The hazardous 11 mile trail hugs these jagged cliffs with various narrow spots that made it tricky to navigate while carrying a 50lb pack. Many times the trail was so narrow that I could only fit one foot on at a time. To my left was the cliff wall while to my right was a steep drop into the rocks and rough waters churning below.
Shortly after sunset on our first day on the trail we arrived at the Hanakoa campsite. We were exhausted so once our tent was set up, we went straight to sleep. The first set of helicopter tours woke us in the morning and motivated us to get back on the trail.
By the time we got to Kalalau beach we were relieved to discover it was not too crowded. Hawaii State Parks requires campers to have a permit and allows only a certain number of backpackers on the trail. We grabbed a good campsite and let the relaxation begin.
A nearby waterfall created a perfect shower for everyone. A few campers opted to go naked when they probably should have not. Some people really should cover up!
While exploring the caves on our third day, a guy from a zodiac ran on shore and warned every one of a massive storm headed right for the north shore. I thought about the rugged trail on the way in and how difficult it was to hike during perfect weather. Then I tried to picture how it would be during a storm. Not a good idea. So we packed our bags immediately and got back on the trail out. We camped at Hanakoa one more night and made it out just before the storm hit.

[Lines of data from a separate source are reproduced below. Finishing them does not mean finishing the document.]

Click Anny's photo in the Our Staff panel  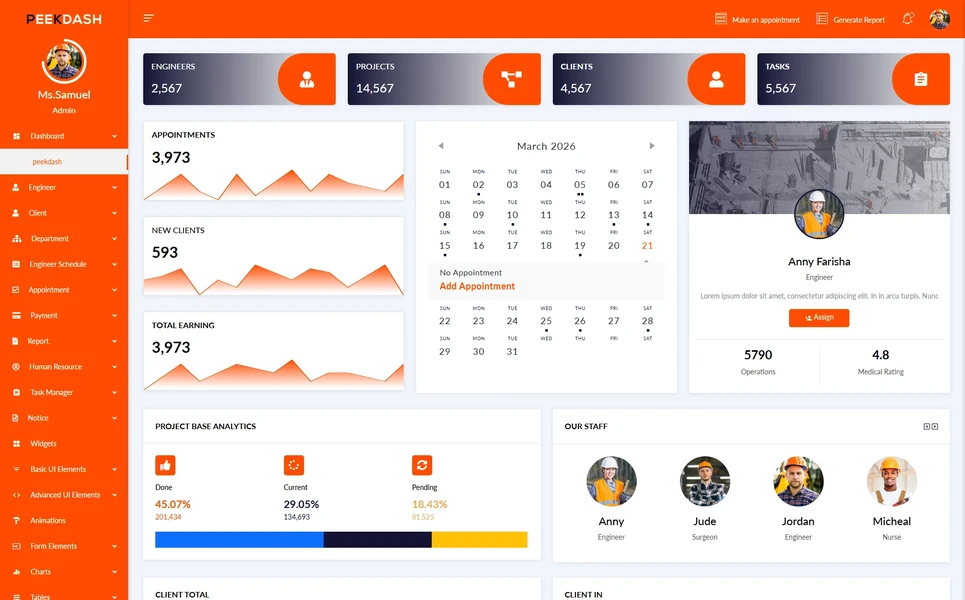click(x=611, y=481)
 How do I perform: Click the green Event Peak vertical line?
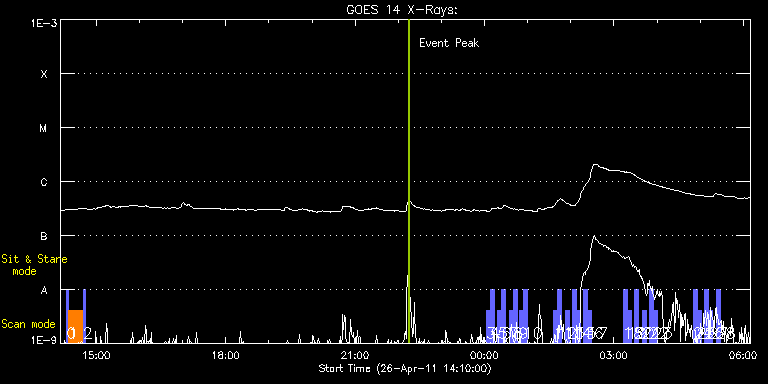pyautogui.click(x=408, y=181)
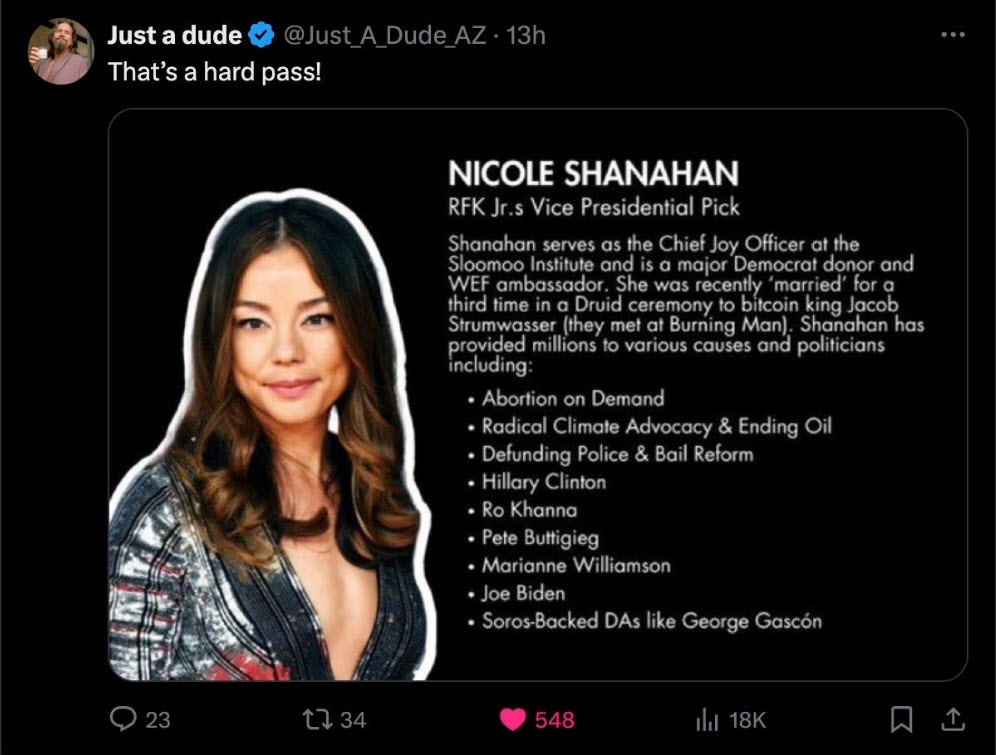Click the repost icon showing 34
Image resolution: width=996 pixels, height=755 pixels.
[x=316, y=719]
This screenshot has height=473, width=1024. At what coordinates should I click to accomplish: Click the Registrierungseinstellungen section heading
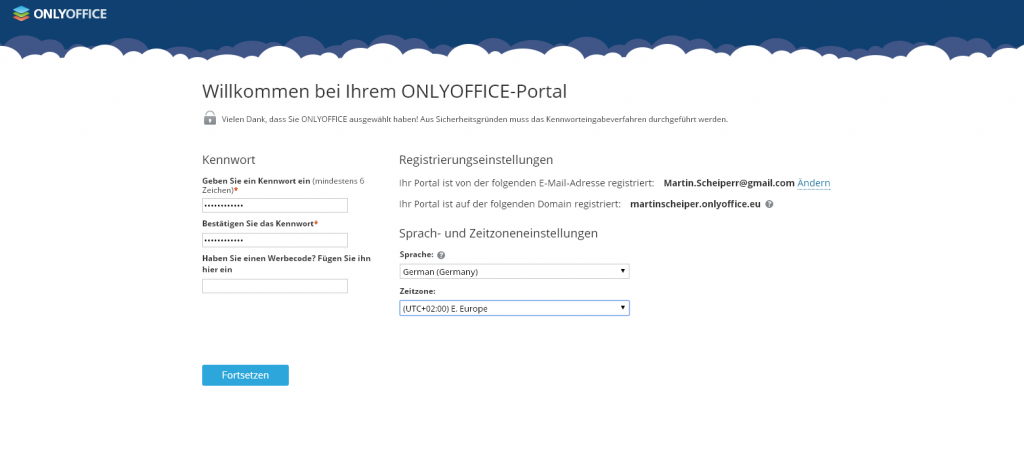475,160
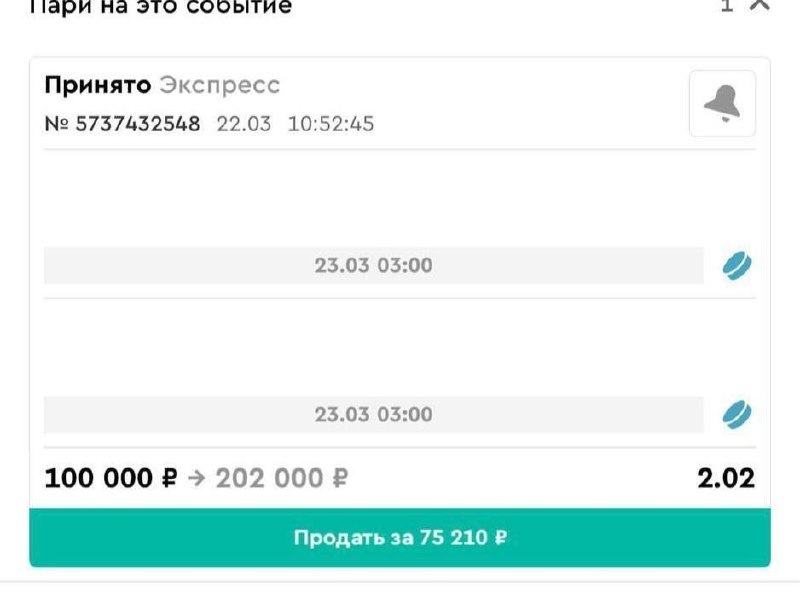Select the Экспресс bet type label
This screenshot has width=800, height=598.
click(220, 86)
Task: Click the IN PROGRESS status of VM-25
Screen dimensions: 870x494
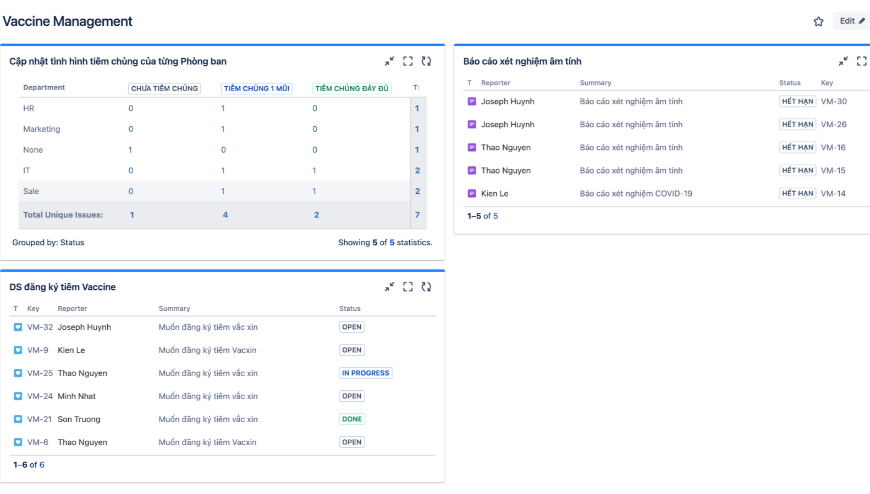Action: (x=365, y=373)
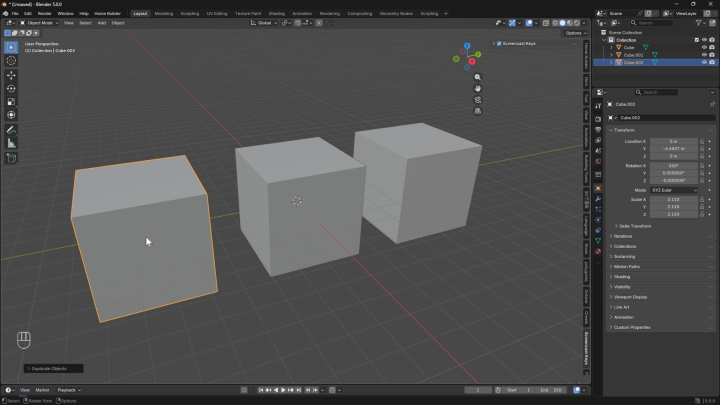
Task: Click the Options button in viewport header
Action: [575, 33]
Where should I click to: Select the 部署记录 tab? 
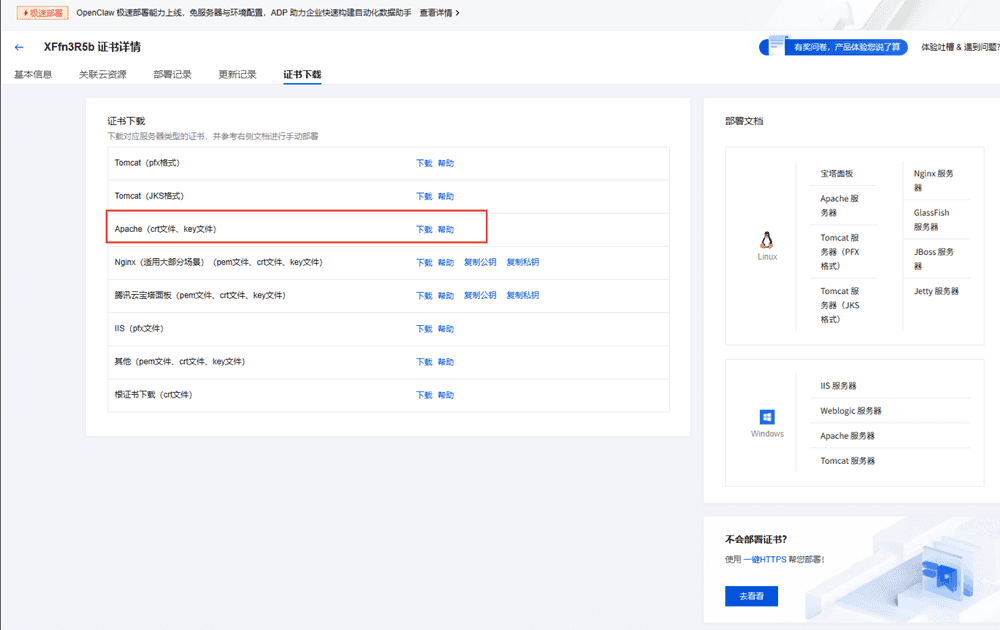pos(172,75)
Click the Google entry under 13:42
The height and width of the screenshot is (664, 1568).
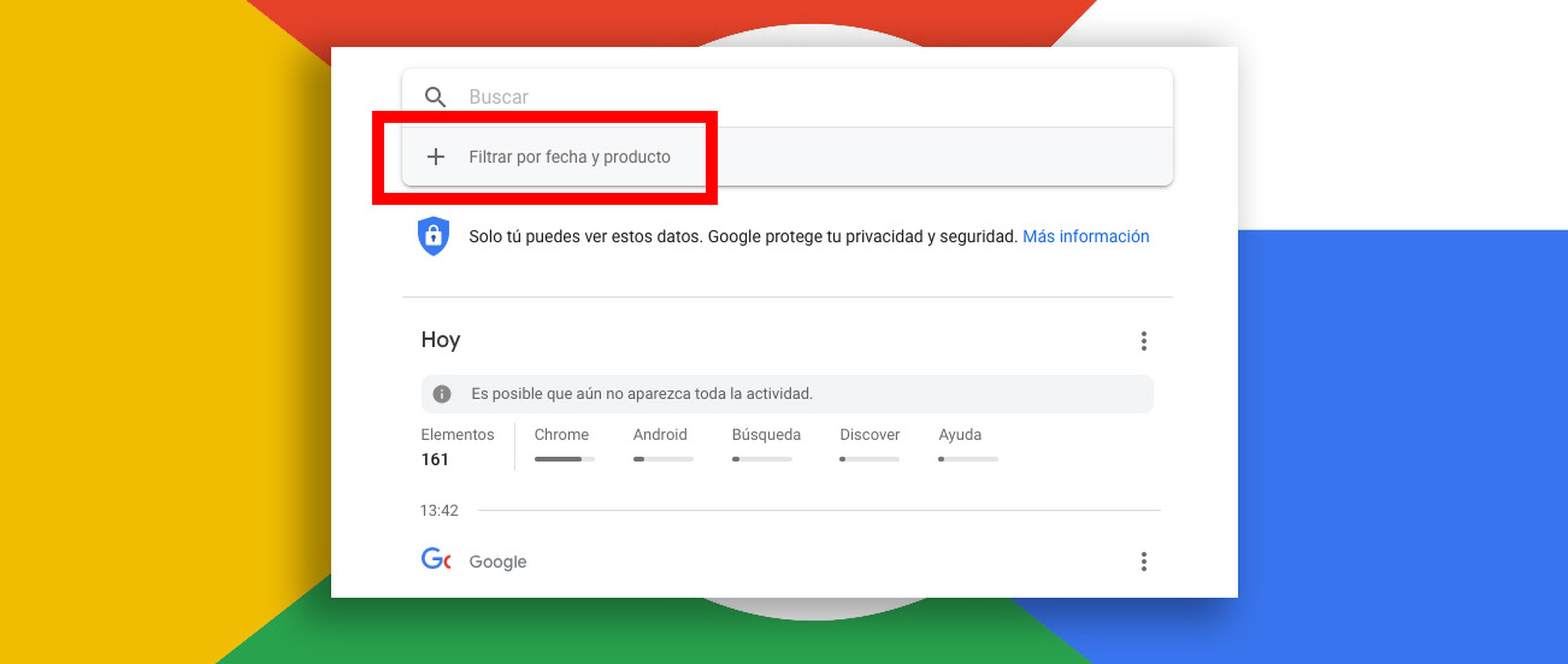tap(497, 561)
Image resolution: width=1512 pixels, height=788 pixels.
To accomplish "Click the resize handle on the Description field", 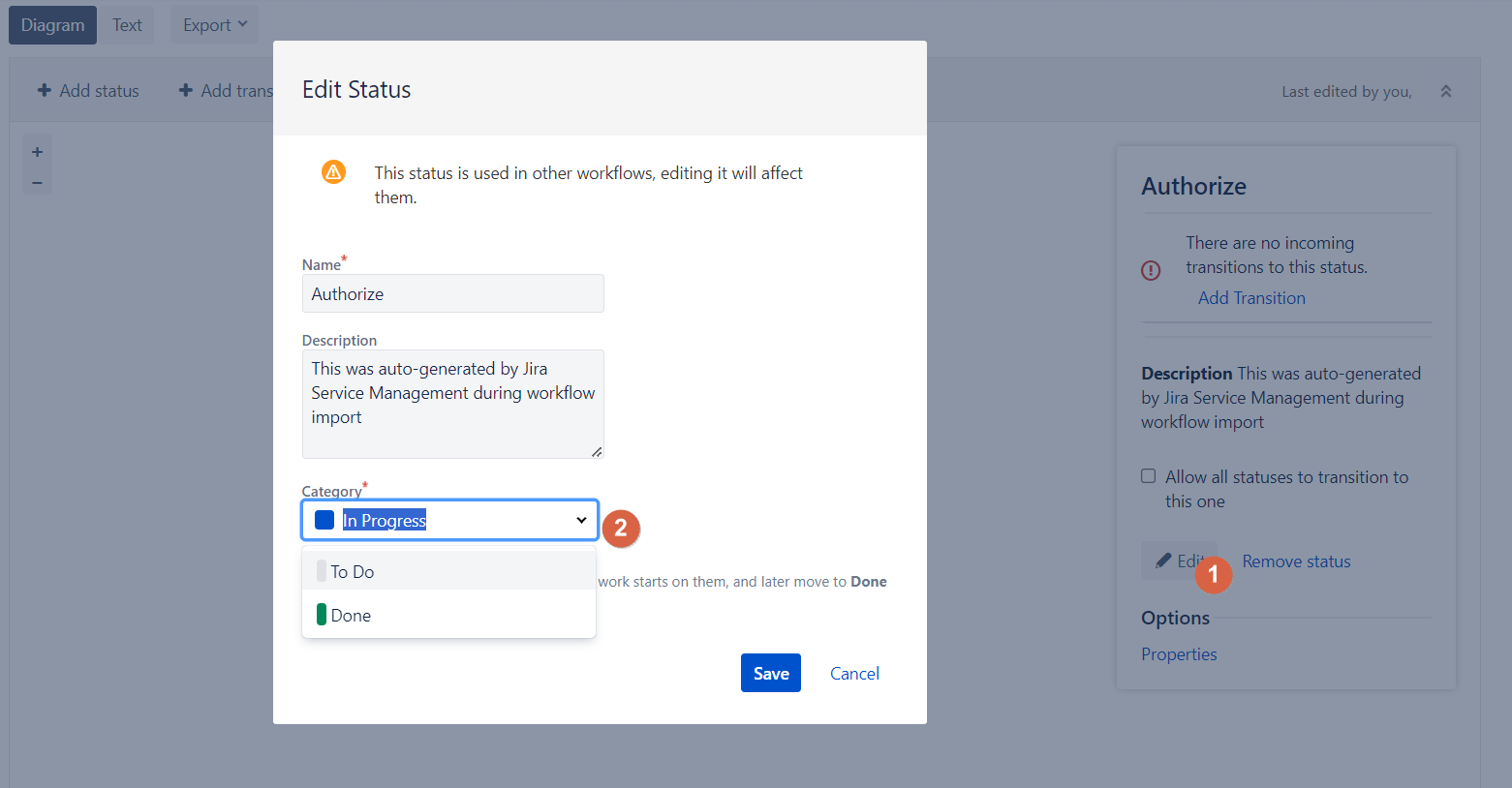I will (x=599, y=452).
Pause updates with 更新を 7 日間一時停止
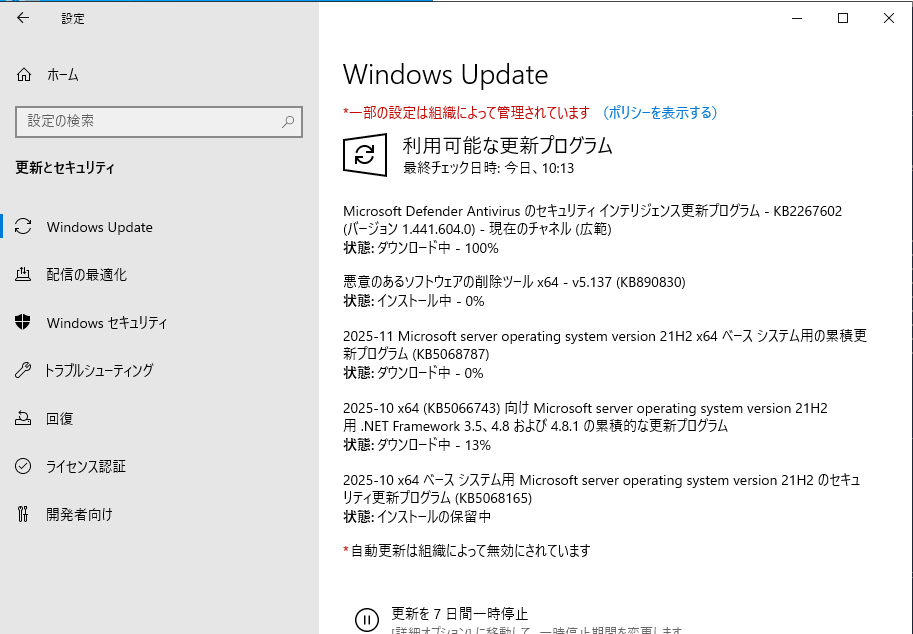 click(x=459, y=613)
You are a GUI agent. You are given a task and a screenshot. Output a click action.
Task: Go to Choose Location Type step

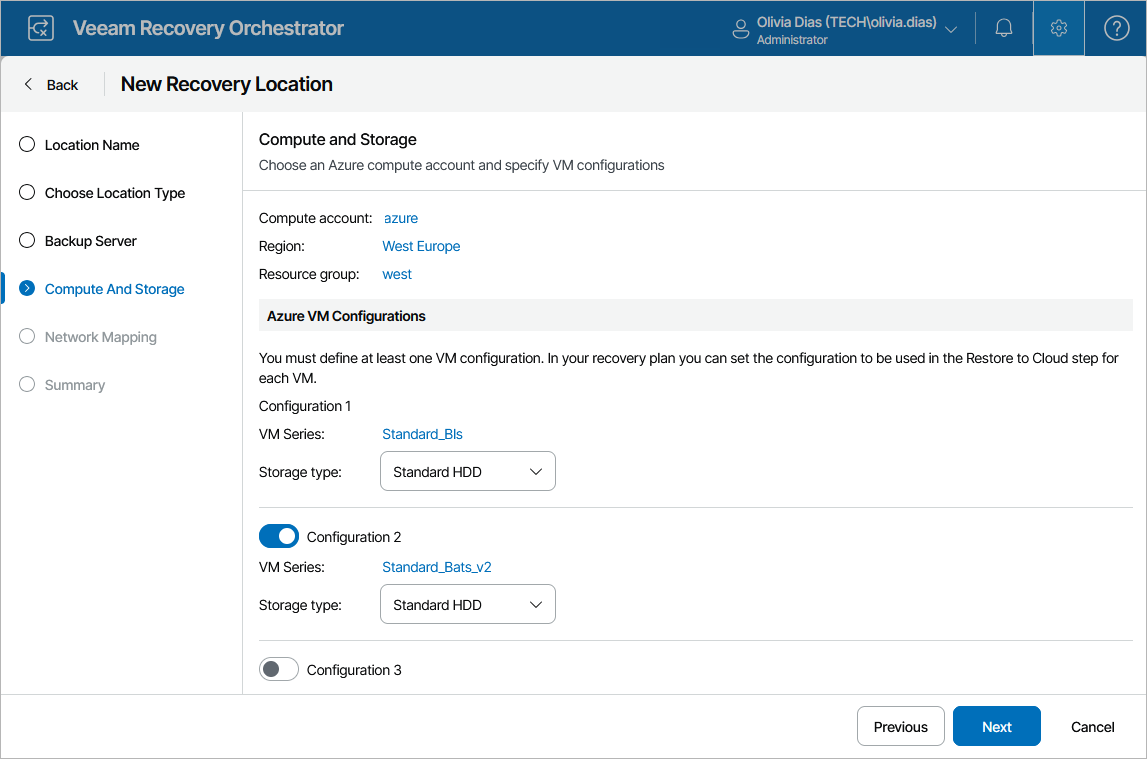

In the Hawaiian language “pali” means “cliff” and it is amazing to see just how many sharp edges the north shore of Kauai has. It was a breathtaking backpacking experience that will always be one of my favorites. If you want to make the trek, click here to learn more about how you can register for a permit. I do caution you however; this trail is not for the novice hiker or those afraid of heights.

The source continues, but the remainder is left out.